Thanks! I agree that they’re pretty hard to distinguish, and evidence between them is fairly weak—it’s hard to distinguish between a winning lottery ticket at initialisation vs one stumbled upon within the first 200 steps, say.
My favourite piece of evidence is [this video from Eric Michaud](https://twitter.com/ericjmichaud_/status/1559305105521926144) - we know that the first 2 principle components of the embedding form a circle at the end of training. But if we fix the axes at the end of training, and project the embedding at the start of training, it’s pretty circle-y
Making it stronger means more weights so the regularization should push against it, UNLESS you can simultaneously delete or dampen weights from the memorized answer part, right?
I think this does happen (and is very surprising to me!). If you look at the excluded loss section, I ablate the model’s ability to use one component of the generalising algorithm, in a way that shouldn’t affect the memorising algorithm (much), and see the damage of this ablation rise smoothly over training. I hypothesise that it’s dampening memorisation weights simulatenously, though haven’t dug deep enough to be confident. Regardless, it clearly seems to be doing some kind of interpolation—I have a lot of progress measures that all (both qualitatively and quantitatively) show clear progress towards generalisation pre grokking.
A maximally sparse neural net layer (k=1 max, only one neuron active) effectively is just a simple input->output key/value map and thus can only memorize. It can at best learn to associate each input pattern with one specific output pattern, no more, no less (and can perfectly trivial overfit any dataset of N examples by using N neurons and NI + NO memory, just like a map/table in CS).

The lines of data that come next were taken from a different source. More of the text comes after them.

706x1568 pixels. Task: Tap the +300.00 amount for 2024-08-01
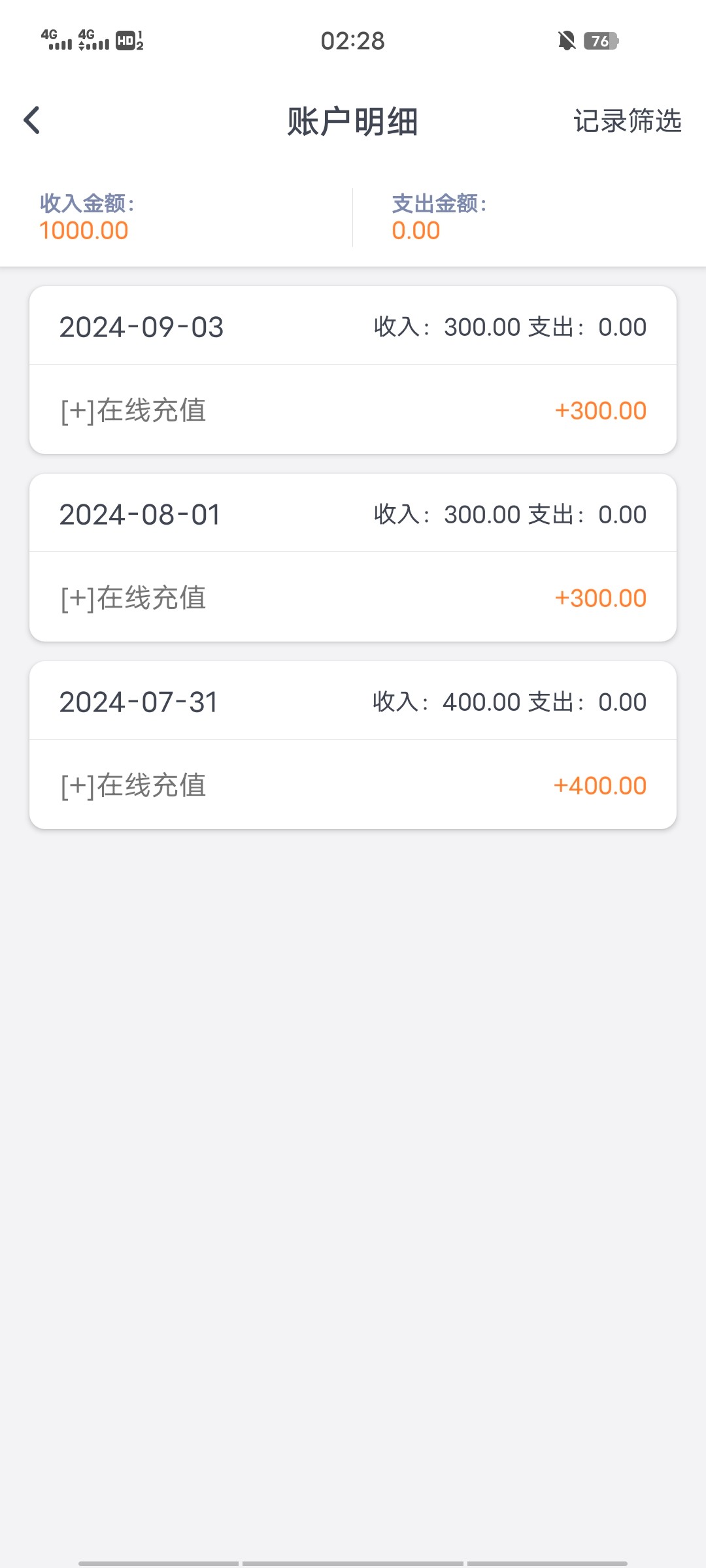[x=600, y=598]
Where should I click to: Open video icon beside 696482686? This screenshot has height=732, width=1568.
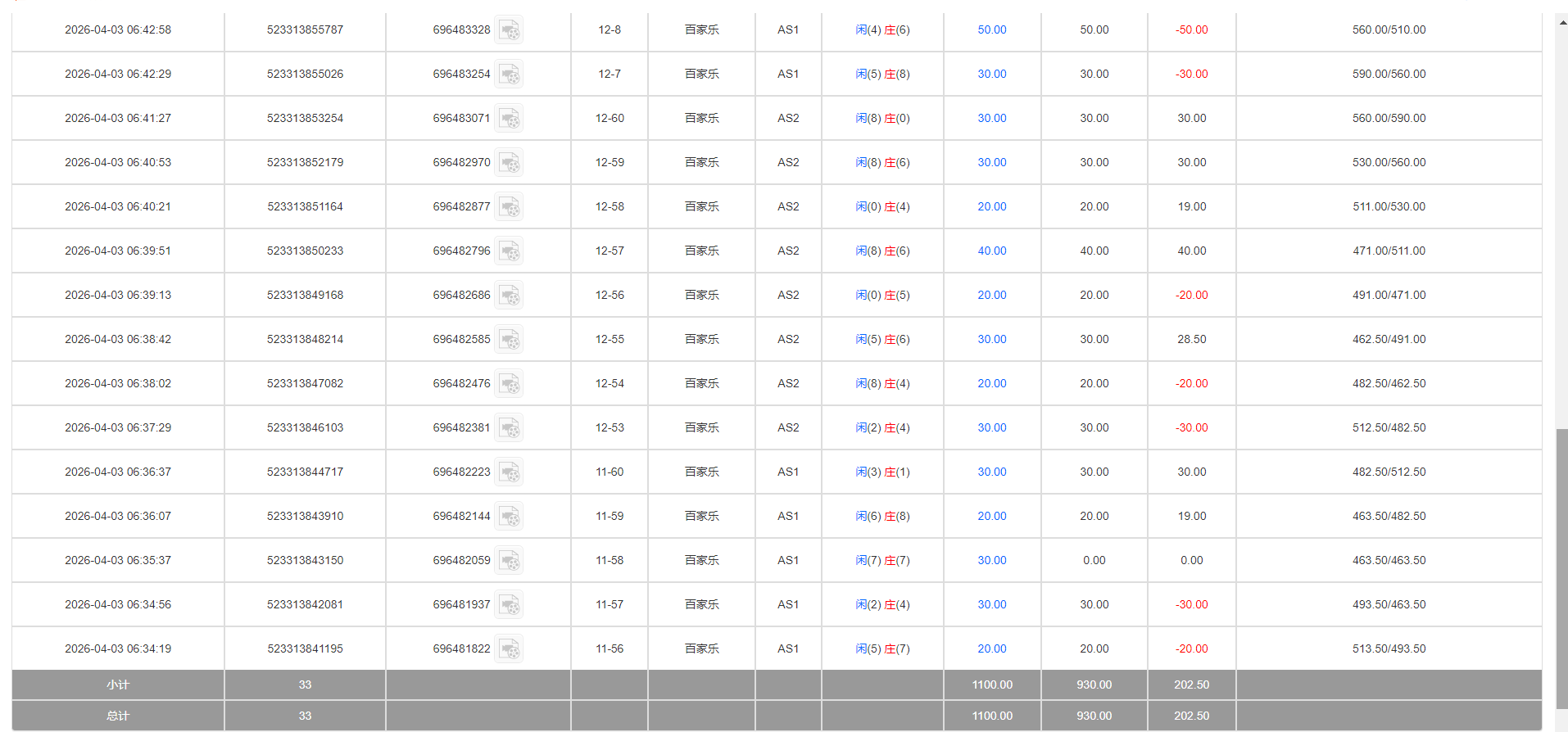pos(509,296)
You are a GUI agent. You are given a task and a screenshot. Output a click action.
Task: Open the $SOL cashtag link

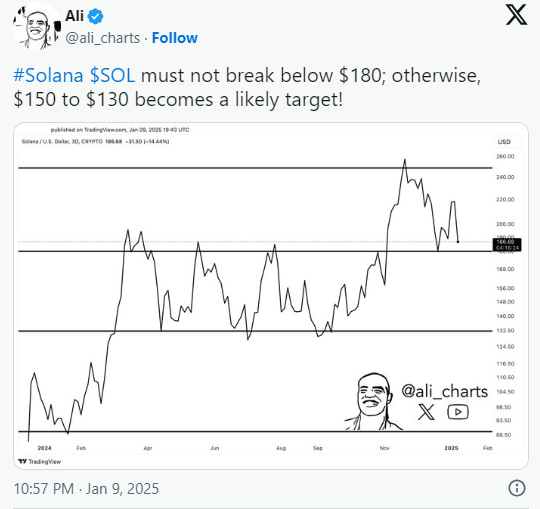click(112, 75)
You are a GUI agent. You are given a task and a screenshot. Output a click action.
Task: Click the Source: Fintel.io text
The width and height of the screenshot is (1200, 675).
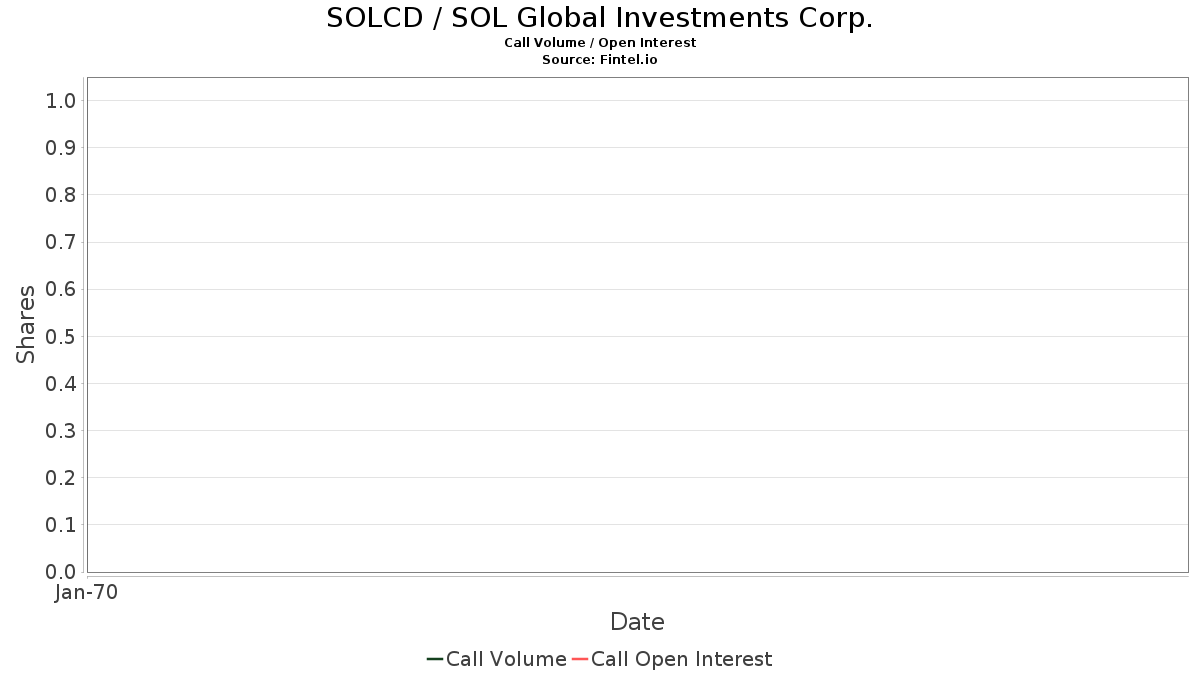[600, 60]

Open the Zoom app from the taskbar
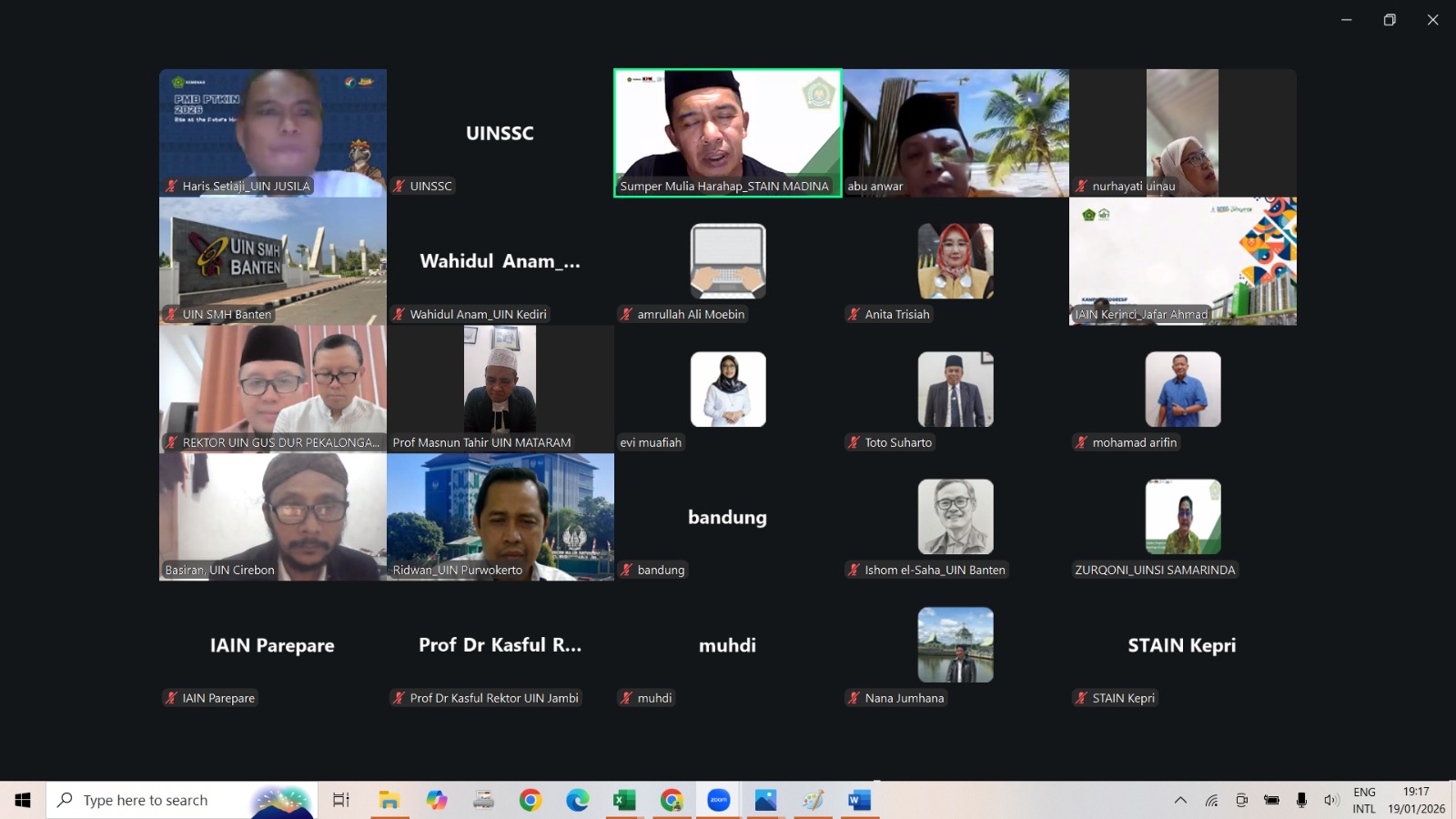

We can get some trivial compression if there are redundant input-> output mappings, but potentially much larger gains by slowly relaxing that sparsity constraint and allowing more neurons to be simultaneously active to provide more opportunities to compress the function. With k=2 for example and N=D/2, each neuron now responds to exactly two different examples and must share the input->output mapping with one other neuron—by specializing on different common subset patterns for example.
At the extreme of compression we have a neural circuit which computes some algorithm that fits the data well and is likely more dense. In the continuous circuit space there are always interpolations between those circuits and memorization circuits.
The training path is always continuous, thus it necessarily interpolates smoothly between some overfit memorization and the generalizing (nonmodular) circuit solution. But that shouldn’t be too surprising—a big circuit can always be recursively decomposed down to smaller elementary pieces, and each elementary circuit is always logically equivalent to not a single unique lookup table, but an infinite set of overparameterized equivalent redundant lookup tables.
So it just has to find one of the many redundant lookuptable (memorization) solutions first, then smoothly remove redundancy of the lookup tables. The phase transitions likely arise due to semi-combinatoric dependencies between layers (and those probably become more pronounced with increasing depth complexity).
Thanks, this is awesome! Especially cool that you were able to reverse-engineer the learned algorithm! And the theory/analysis seems great too.
[Just thinking aloud my confusion, not important] —Not sure I understand the difference between random walk hypothesis and lottery ticket inspired hypothesis. In both cases there’s a phase transition caused by accelerating gradients once weak versions of all the components of the nonmodular circuit are in place. —The central piece of evidence you bring up is what exactly… that the effectiveness of the nonmodular circuit rises before the phase transition begins. I guess I’m a bit confused about how this works. If I imagine a circuit consisting of a modular memorized answer part and another part, the generalizing bit, that actually computes the answer… if the second part is really crappy/weak/barely there, I don’t see how making it stronger is incentivised. Making it stronger means more weights so the regularization should push against it, UNLESS you can simultaneously delete or dampen weights from the memorized answer part, right? But because the generalizing part is so weak, if you delete or dampen weights from the memorized answer part, won’t loss go up? Because the generalizing part isn’t ready yet to take over the job of the memorized answers?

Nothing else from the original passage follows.